Ficam ainda algumas questões em discussão. “Dois pontos que entendo hoje como mais desafiadores é, primeiro, a questão de alocação orçamentária, e, em segundo lugar, a questão da escolha do árbitro e a forma como o árbitro lida com as questões públicas”, elenca Ana Marcato.

Sobre os recursos destinados, ela explica que todo o procedimento arbitral demanda que o ente estatal pense em quanto vai gastar. Entes estatais precisam de dotação orçamentária prévia definida, o que nem sempre é possível na arbitragem. O procedimento é flexível, imprevisível do ponto de vista de necessidade de eventual perícia, por exemplo.

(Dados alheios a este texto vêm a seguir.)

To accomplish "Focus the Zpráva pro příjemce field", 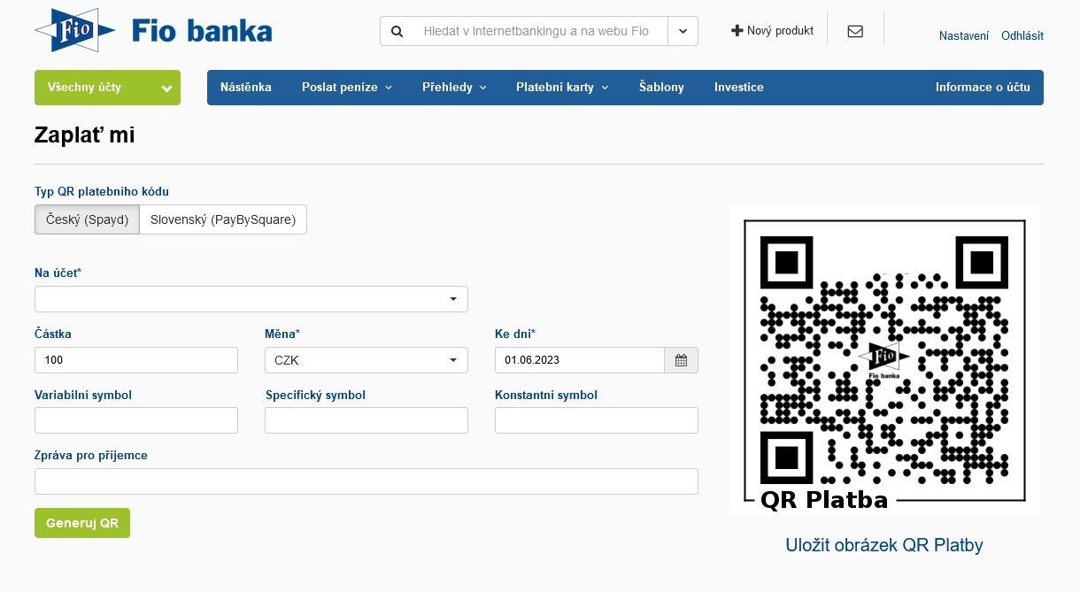I will [366, 481].
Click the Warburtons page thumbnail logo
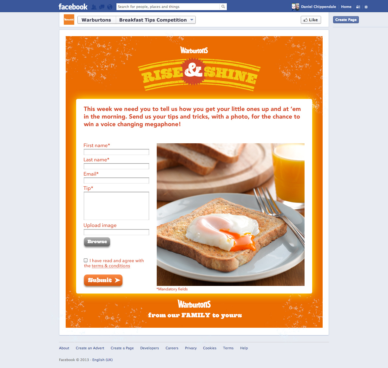 [x=69, y=20]
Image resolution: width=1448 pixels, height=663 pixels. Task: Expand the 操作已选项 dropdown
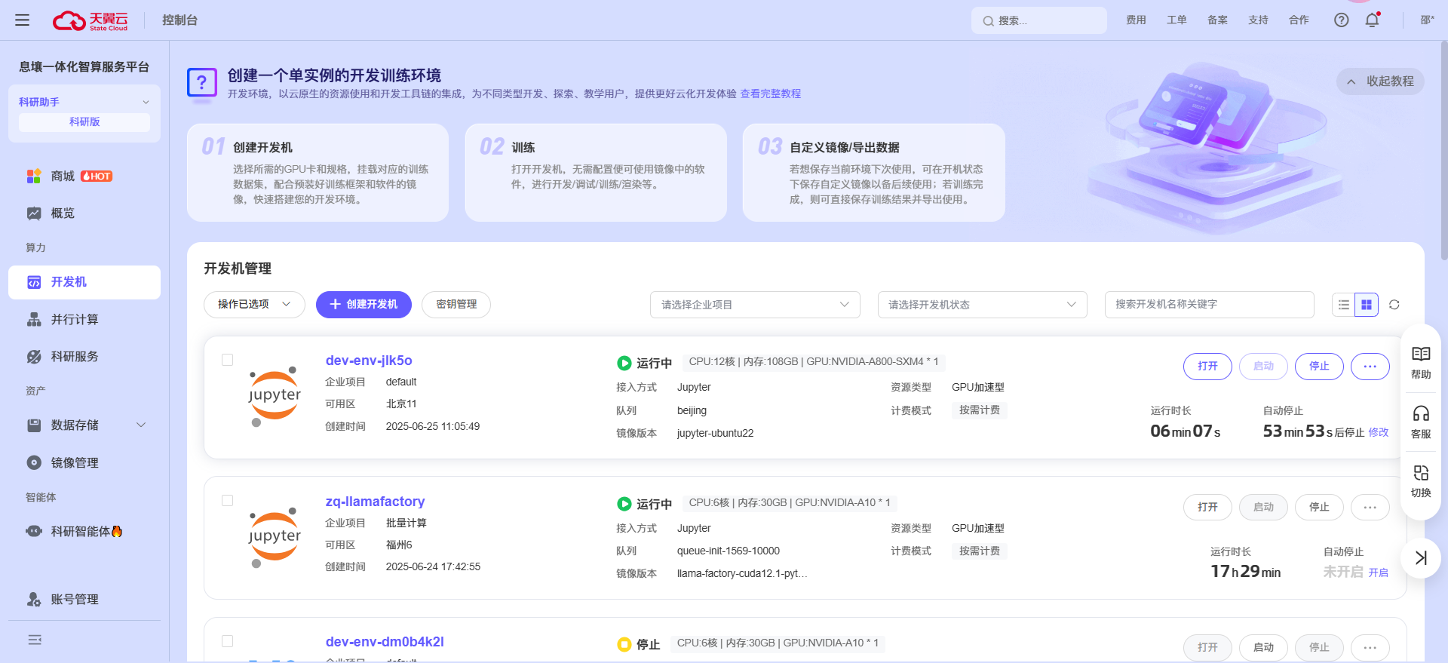tap(254, 305)
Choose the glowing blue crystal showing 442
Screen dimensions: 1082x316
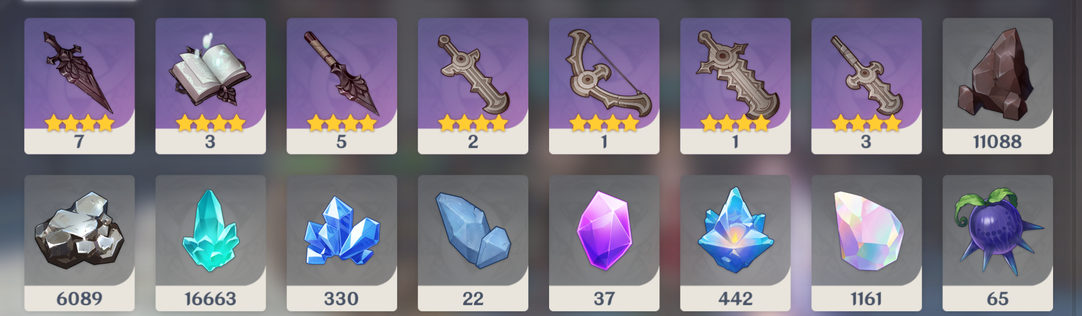tap(735, 243)
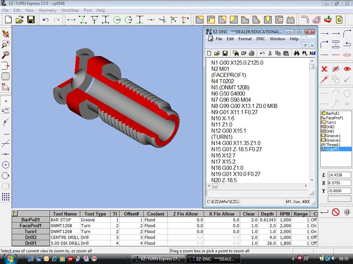
Task: Click the FaceProf1 row header button
Action: (x=31, y=226)
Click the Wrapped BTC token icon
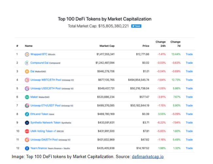Viewport: 213px width, 164px height. click(27, 54)
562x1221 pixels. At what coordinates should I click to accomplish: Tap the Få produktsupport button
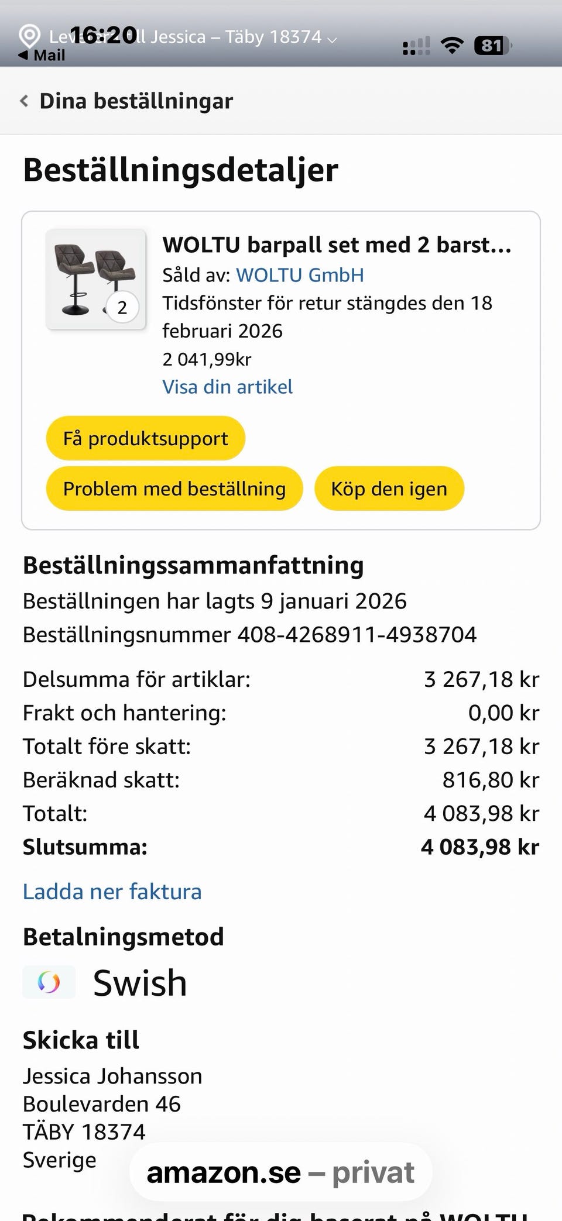tap(145, 438)
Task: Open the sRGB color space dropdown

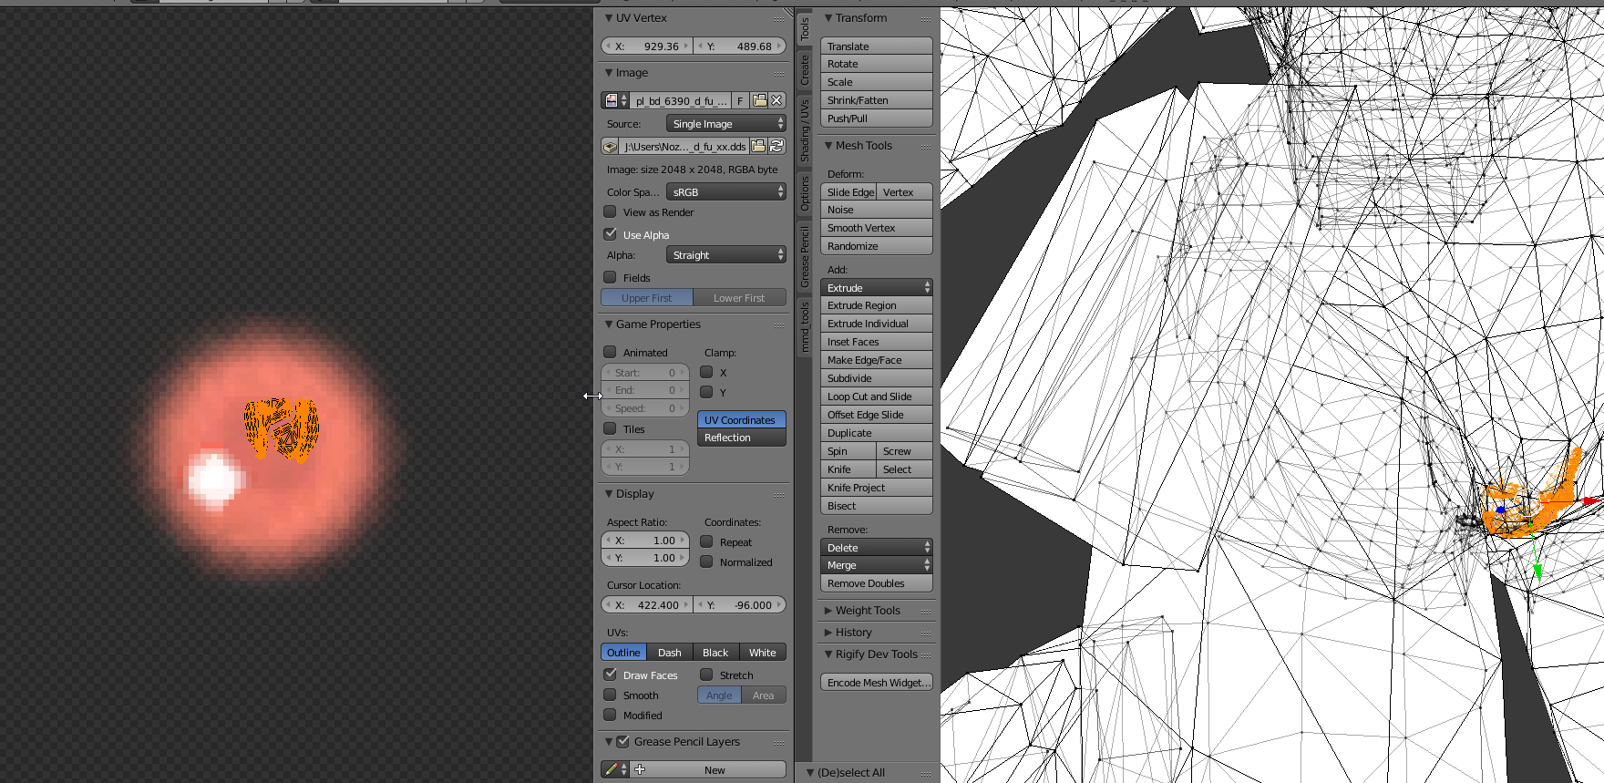Action: tap(725, 192)
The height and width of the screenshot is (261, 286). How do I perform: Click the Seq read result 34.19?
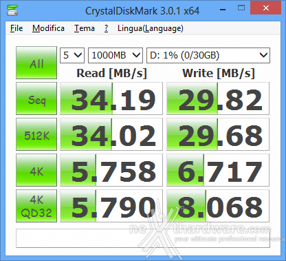point(111,98)
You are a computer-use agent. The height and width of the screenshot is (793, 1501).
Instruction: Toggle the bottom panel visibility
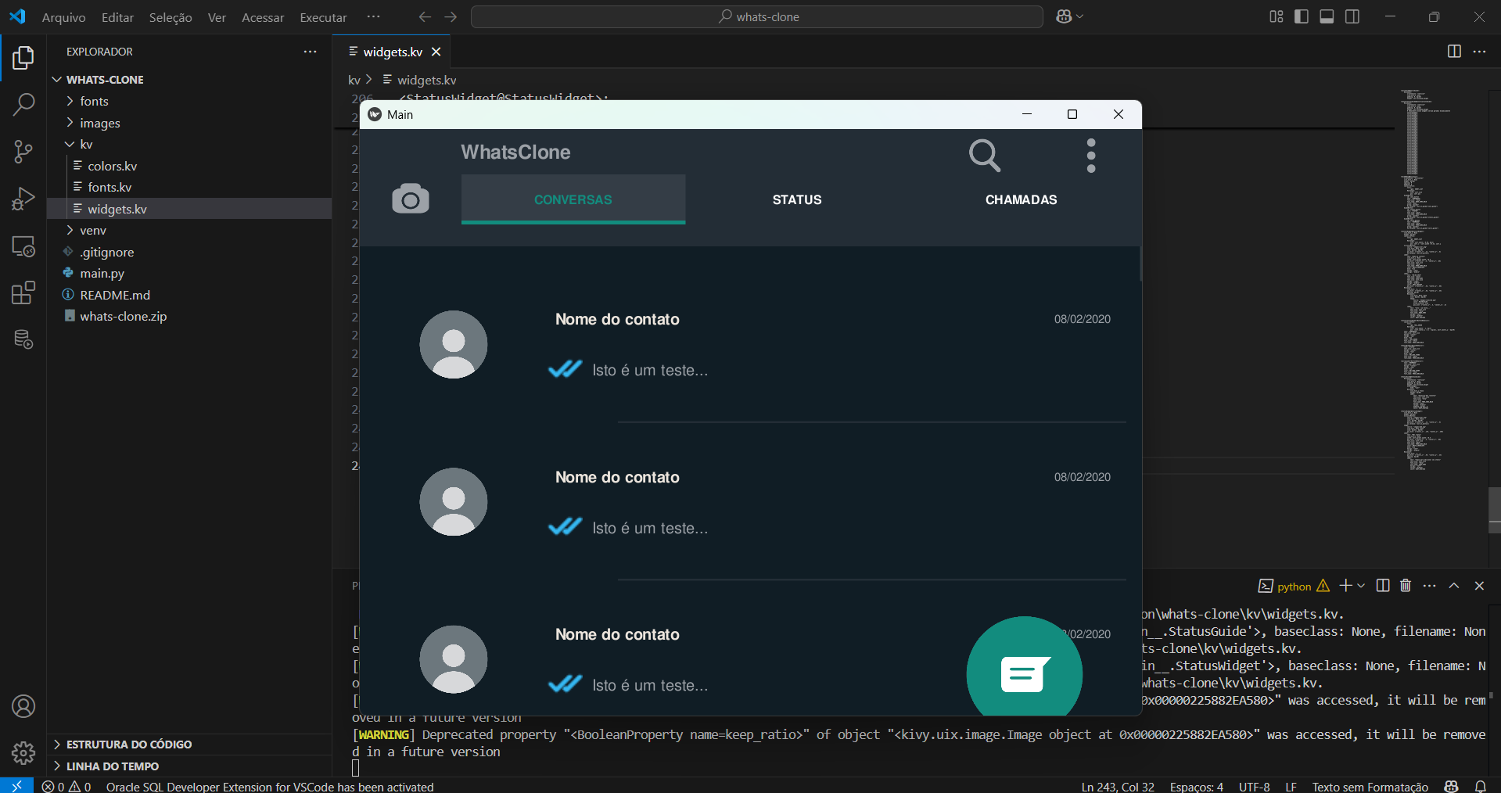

“As arbitragens estão crescendo, então é um desafio, mas não é impeditivo”, diz. “Com a prática o ente público vai se acostumando e já vai prevendo uma dotação orçamentária específica e destinada para os contratos que sabe que têm cláusula arbitral e vai se organizando. Com o passar do tempo, isso vai ficando mais claro.”

No último ponto, a questão do accountability sobre o manejo das questões de interesse público e como escolher árbitros afeitos a essas questões. De novo, não é um impeditivo. Cada vez mais as câmaras estão se especializando em lidar com conflitos arbitrais do tipo.

Precatórios

Pela Constituição Federal, a Fazenda Pública, quando condenada, arca com os custos por meio de precatórios, sem ter de fazer um pagamento imediato. E essa é uma discussão que acontece também no meio da arbitragem, ou seja, como funciona o ressarcimento em caso de derrota?

Os especialistas explicam que há divergências de entendimento em relação a isso. Uma linha entende que o pagamento também se dá por meio de precatório, porque decisão diferente violaria o princípio da isonomia, impessoalidade, a moralidade, impressos na Constituição.

“Outro grupo defende que, da mesma forma que o Poder Público paga outras contas sem precatórios, como em desapropriações, em acordos, em reconhecimento de dívida, porque não quando é condenado em sentenças transitadas em julgado de procedimentos arbitrais?”, aponta Marcato.

Segundo ela, é possível observar, em leitura de alguns julgados do Tribunal de Justiça do Estado de São Paulo (TJSP), uma mitigação da obrigatoriedade de pagar por precatórios em casos específicos. O TJSP tem entendido que o poder público pode pagar diretamente o ente privado em casos de prestação de serviços no curso de um contrato administrativo, por exemplo.